---------- Provided entries ----------

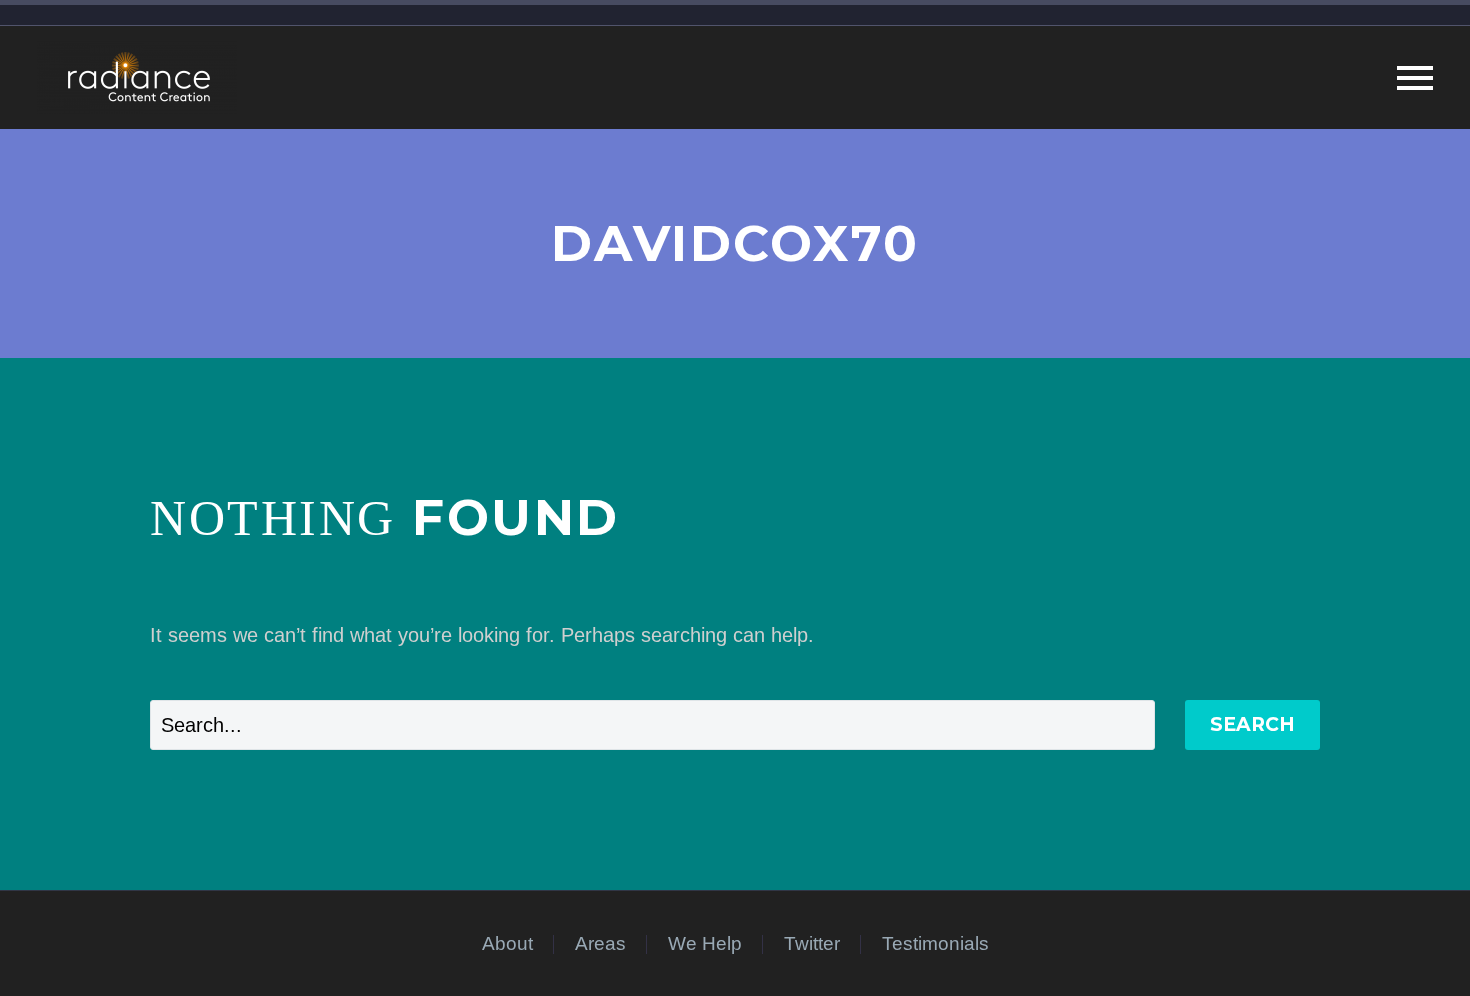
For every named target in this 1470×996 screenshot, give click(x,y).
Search (1252, 724)
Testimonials (935, 944)
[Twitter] (1314, 945)
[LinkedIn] (1288, 945)
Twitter (812, 944)
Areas (600, 944)
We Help (705, 944)
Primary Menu (1415, 78)
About (507, 944)
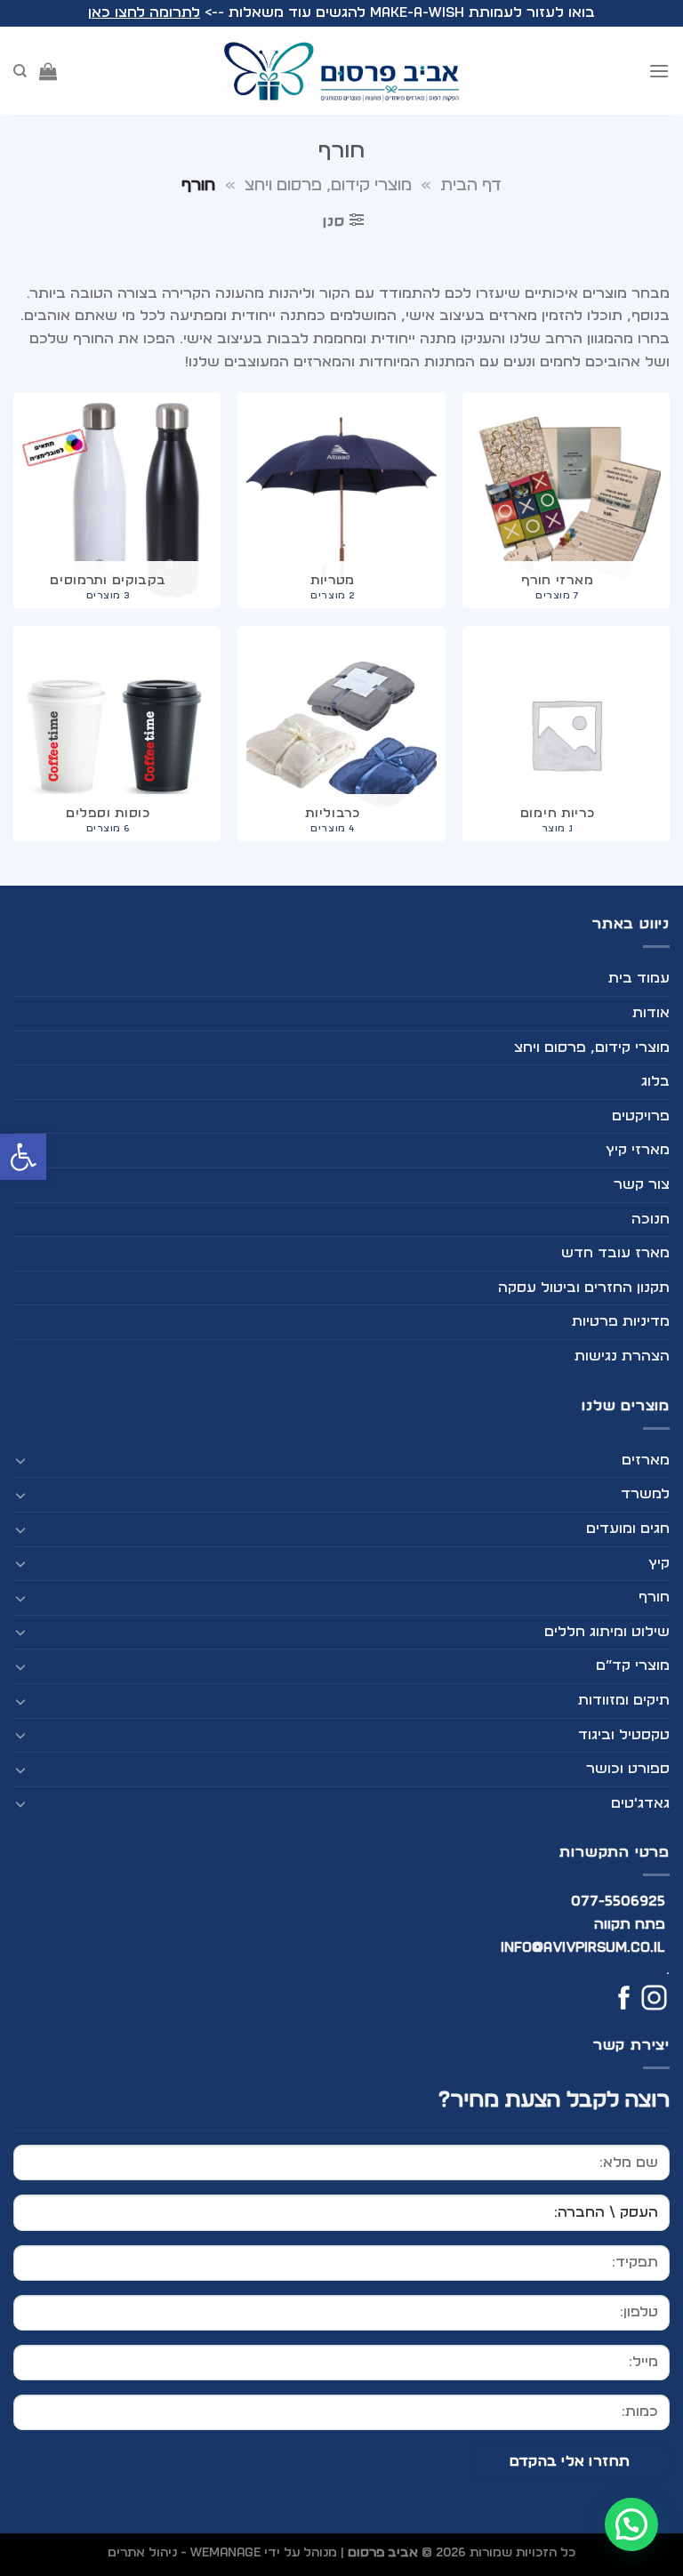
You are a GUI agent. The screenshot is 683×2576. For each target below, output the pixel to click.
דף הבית (471, 185)
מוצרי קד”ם (633, 1665)
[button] (23, 1157)
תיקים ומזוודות (624, 1700)
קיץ (659, 1563)
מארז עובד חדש (615, 1253)
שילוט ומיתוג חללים (607, 1632)
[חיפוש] (20, 71)
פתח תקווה (629, 1924)
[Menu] (659, 70)
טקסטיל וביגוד (624, 1735)
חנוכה (650, 1219)
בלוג (655, 1081)
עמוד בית (639, 978)
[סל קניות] (48, 71)
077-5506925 (618, 1901)
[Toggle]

----------

■ Assignment: Look through the listing above and give the number of lines containing the string "screenshot", with nothing else.

■ Result below: 2